→ THE EXERCISE
Show each line of the listing that contains the string "header". Matching is case-sensitive.

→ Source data
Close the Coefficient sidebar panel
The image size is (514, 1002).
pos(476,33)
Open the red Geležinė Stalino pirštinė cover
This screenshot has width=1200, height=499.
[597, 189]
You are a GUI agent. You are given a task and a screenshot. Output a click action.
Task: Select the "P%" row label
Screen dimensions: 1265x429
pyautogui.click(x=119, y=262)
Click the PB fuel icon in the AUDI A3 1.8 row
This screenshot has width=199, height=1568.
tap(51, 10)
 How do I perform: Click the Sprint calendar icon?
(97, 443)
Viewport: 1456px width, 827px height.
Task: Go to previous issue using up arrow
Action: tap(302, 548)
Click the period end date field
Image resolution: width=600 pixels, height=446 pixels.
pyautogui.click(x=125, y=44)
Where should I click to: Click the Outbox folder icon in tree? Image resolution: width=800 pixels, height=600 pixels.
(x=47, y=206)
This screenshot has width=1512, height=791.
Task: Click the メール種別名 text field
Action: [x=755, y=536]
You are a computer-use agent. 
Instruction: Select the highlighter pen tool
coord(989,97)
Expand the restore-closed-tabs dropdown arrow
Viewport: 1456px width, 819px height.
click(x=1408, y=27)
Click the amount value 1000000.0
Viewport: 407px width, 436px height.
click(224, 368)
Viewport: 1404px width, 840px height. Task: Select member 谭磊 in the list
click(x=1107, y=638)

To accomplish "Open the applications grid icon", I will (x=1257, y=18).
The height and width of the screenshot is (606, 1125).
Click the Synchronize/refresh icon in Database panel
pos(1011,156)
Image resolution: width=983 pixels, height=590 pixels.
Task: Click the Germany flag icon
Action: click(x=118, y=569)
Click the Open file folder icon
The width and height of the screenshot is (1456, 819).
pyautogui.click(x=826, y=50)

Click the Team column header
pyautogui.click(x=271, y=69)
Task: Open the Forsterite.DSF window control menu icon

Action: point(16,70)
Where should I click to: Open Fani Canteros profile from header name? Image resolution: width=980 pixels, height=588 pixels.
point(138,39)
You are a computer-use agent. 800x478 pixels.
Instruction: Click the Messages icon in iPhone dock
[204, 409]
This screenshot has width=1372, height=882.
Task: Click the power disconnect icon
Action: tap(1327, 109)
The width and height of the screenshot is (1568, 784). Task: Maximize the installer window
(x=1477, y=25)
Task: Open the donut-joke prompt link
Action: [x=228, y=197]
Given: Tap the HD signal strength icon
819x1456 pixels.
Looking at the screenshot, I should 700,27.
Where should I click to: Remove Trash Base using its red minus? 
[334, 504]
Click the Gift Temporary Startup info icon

→ ANSWER TO THIS EXERCISE
Click the Team column header
Where should I click to: Open Fani Canteros profile from header name? Image resolution: width=980 pixels, height=588 pixels.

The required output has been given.